TEXT BLOCK: Begin

Preservative · DMDM Hydantoin · CAS 6440-58-0
DMDM Hydantoin
This substance protects a product from bacteria by slowly releasing formaldehyde. The problem is exactly which preservative it releases in the process.
QDRO position
We avoid itAvoided in QDRO. A formaldehyde donor: it gradually releases formaldehyde (an IARC Group 1 carcinogen) and is a contact allergen. We use mild preservative systems.

Any water-based product needs a preservative — otherwise it becomes a breeding ground for bacteria and mold. The question is not whether a preservative is needed, but which one. DMDM hydantoin is an example of a preservative whose cost outweighs its benefit.
How It Works
DMDM hydantoin belongs to the class of formaldehyde releasers. It is not formaldehyde itself, but in an aqueous environment it gradually releases it — and it is exactly the free formaldehyde that kills microorganisms. In other words, the preservative activity of the substance by definition means the presence of formaldehyde in the product.
The same group includes imidazolidinyl urea, diazolidinyl urea, and quaternium-15. The mechanism is common to all of them.
What the Problem Is
Formaldehyde is not a neutral substance. In 2012 IARC (the International Agency for Research on Cancer) confirmed its classification as a Group 1 carcinogen — proven for humans.
"There is sufficient evidence that formaldehyde causes nasopharyngeal cancer in humans."

TEXT BLOCK: End
SUPPLIED MATERIAL: Begin

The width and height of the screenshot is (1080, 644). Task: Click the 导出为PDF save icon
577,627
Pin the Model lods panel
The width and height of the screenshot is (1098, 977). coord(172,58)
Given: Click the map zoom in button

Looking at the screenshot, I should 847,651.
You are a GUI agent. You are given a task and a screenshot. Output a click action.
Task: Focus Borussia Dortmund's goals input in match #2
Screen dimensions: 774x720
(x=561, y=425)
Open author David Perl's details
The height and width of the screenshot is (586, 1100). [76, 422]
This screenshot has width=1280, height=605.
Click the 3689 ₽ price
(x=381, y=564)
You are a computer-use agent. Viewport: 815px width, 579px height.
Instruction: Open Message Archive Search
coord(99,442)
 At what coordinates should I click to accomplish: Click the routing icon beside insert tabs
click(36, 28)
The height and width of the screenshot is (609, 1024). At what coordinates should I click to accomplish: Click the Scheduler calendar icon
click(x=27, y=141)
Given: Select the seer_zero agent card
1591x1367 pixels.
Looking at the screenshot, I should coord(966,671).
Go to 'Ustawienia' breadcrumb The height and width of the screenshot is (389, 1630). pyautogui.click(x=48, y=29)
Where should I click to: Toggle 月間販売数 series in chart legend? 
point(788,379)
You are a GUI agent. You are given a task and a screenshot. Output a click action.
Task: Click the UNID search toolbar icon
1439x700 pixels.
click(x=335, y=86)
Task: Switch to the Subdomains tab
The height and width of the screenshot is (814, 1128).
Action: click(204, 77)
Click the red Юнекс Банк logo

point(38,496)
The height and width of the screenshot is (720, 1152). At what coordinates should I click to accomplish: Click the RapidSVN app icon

SUPPLIED MATERIAL: End

DIRECTIONS:
1. Condense the paragraph of the DMDM hydantoin text that begins "Any water-based product needs a preservative" into a short bulleted list that keeps its main facts.
2. Resume the DMDM hydantoin text after its final quoted sentence about nasopharyngeal cancer, in the same style.

RESPONSES TO THE EXERCISE:
1.
- Every water-based product needs a preservative, or bacteria and mold will grow in it.
- The real question is which preservative to use, not whether to use one.
- DMDM hydantoin is a preservative whose cost outweighs its benefit.

2.
— IARC Monographs, Vol. 100F
At the concentrations used in cosmetics, the concern is primarily about two effects: irritation and contact allergy. Formaldehyde releasers are among the most frequent causes of allergic contact dermatitis, and on contact with the oral mucosa this risk is especially undesirable.
Regulators are responding by tightening the rules. Since 2023 in the EU (Regulation 2022/1181), the threshold at which a product must carry a "releases formaldehyde" warning has been lowered to 0.001%. An additional backdrop is the wave of consumer lawsuits in the US over products containing DMDM hydantoin, which brought the topic into the mainstream.
What to Use Instead
Modern cosmetic chemistry has preservatives without a formaldehyde footprint: where needed — mild systems based on organic acids, phenoxyethanol in permitted concentrations, or formulations with low water activity that do not require an aggressive preservative.
QDRO selects preservative solutions on the principle of "as little as sufficient and without proven carcinogens in the chain." Formaldehyde releasers do not fit that principle — so there is no DMDM hydantoin in our products.